A number of Lithuanian ministries have been marred in corruption scandals in the run-up to the general elections this year. Both the so-called army utensils scandal at the Ministry of National Defence as well the scandalous hunting party that has rattled the minister of agriculture have reflected poorly on the prime minister and his cabinet.
Nor would the president, who has never made secret of her dislike of the current government, miss the opportunity to play it up. Public relations expert Mykolas Katkus discussed the implications of such inter-institutional friction in LRT TV programme “Savaitė”.
Katkus highlights a number of topics to keep in mind, starting with the matter of the long-standing antipathy between President Dalia Grybauskaitė and the cabinet led by Prime Minister Algirdas Butkevičius.
“It is clear that each scandal like this only reaffirms people’s motivations to vote for anyone who is not currently in the coalition government, be it the Conservatives, be it the Peasant-Greens or even the Liberal Movement. Anything, as long as it is not the current government.
“There can be no doubt that, currently, the president, who has never been fond of the current coalition, has joined open opposition to it and it is clear that she is using these scandals as a way to stress that, in her opinion, the current ruling coalition is not the best pick in the oncoming elections.”
He notes that the army utensils procurement scandal at the Ministry of National Defence is more complex than other recent controversies, pointing to the dubious timing of the matter exploding into the open.

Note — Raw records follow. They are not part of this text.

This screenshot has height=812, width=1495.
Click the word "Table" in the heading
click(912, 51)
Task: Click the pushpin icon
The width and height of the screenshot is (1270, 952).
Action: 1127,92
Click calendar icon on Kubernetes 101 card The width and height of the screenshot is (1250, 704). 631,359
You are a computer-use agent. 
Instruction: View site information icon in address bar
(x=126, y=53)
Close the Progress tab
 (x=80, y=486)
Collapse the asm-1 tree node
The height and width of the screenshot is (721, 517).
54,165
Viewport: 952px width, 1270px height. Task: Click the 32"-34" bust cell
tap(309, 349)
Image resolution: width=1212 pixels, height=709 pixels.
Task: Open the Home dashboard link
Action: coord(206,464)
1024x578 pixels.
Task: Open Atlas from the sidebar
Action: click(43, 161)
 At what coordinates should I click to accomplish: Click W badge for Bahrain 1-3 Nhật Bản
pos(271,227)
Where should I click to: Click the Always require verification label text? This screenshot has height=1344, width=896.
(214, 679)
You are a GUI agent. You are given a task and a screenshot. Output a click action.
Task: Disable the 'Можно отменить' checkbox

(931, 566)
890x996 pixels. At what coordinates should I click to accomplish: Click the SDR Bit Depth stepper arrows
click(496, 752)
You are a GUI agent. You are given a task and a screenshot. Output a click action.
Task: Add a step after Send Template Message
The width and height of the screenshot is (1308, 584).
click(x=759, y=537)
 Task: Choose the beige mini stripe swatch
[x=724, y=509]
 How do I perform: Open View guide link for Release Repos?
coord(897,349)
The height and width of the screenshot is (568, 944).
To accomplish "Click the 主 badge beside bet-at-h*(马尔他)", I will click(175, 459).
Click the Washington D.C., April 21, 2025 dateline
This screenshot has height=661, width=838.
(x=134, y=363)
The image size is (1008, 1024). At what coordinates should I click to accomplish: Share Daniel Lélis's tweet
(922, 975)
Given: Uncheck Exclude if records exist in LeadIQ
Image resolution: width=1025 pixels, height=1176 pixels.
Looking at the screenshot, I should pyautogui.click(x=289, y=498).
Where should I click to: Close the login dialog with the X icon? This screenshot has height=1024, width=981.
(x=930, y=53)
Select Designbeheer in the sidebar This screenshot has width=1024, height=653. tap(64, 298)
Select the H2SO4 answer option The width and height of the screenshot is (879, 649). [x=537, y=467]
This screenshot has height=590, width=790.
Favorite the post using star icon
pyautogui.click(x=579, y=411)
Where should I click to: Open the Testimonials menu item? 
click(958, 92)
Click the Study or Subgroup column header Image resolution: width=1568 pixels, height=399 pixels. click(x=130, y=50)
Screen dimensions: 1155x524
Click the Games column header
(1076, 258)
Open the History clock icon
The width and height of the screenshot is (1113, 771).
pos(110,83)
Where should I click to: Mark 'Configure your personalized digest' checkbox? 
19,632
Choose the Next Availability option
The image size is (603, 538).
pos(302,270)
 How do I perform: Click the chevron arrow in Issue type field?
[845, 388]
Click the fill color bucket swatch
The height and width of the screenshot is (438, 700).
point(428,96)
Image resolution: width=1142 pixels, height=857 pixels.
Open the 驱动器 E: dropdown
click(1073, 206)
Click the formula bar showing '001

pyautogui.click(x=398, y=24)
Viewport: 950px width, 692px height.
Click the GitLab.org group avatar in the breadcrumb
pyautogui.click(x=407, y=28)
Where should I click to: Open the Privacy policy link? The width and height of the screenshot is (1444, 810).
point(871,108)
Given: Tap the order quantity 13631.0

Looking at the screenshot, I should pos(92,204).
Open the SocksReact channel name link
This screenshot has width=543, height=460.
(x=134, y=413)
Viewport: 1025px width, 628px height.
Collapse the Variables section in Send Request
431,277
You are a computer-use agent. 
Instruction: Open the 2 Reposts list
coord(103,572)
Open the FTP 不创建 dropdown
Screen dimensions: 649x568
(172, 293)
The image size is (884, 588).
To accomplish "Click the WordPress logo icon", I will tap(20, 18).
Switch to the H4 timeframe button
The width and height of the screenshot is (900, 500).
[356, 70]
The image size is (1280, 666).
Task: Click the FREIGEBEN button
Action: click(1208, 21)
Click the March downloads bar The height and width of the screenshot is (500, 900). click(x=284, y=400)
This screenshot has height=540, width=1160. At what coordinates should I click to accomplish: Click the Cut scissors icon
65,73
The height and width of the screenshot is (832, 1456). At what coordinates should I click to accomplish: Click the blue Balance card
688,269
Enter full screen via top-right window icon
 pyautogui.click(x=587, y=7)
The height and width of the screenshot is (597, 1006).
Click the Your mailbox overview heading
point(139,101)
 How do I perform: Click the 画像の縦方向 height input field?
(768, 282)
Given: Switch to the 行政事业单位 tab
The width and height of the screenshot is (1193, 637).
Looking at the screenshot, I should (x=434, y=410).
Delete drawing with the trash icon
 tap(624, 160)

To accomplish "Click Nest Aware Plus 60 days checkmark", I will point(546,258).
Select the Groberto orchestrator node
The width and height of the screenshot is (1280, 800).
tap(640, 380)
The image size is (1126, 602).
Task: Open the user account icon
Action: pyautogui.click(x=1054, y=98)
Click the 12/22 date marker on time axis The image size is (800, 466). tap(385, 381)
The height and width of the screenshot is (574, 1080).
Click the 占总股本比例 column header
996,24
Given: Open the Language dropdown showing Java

While the contract, in which the Lithuanian Army purchased kitchen supplies paying eight times their market value, has been under investigation for two and a half years, a press release from the Public Procurement Service sounded like a tabloid piece and put the defence minister on the defensive, even if it was the Ministry that initially spotted and reported the suspicious contract.
In his final remarks, Katkus entreated for unity and less politicking as, according to him, international relations and foreign policy have never been as important to Lithuania as they are now. “This year, we are part of international politics and only by remaining unified can we safeguard our ship in this stormy sea.”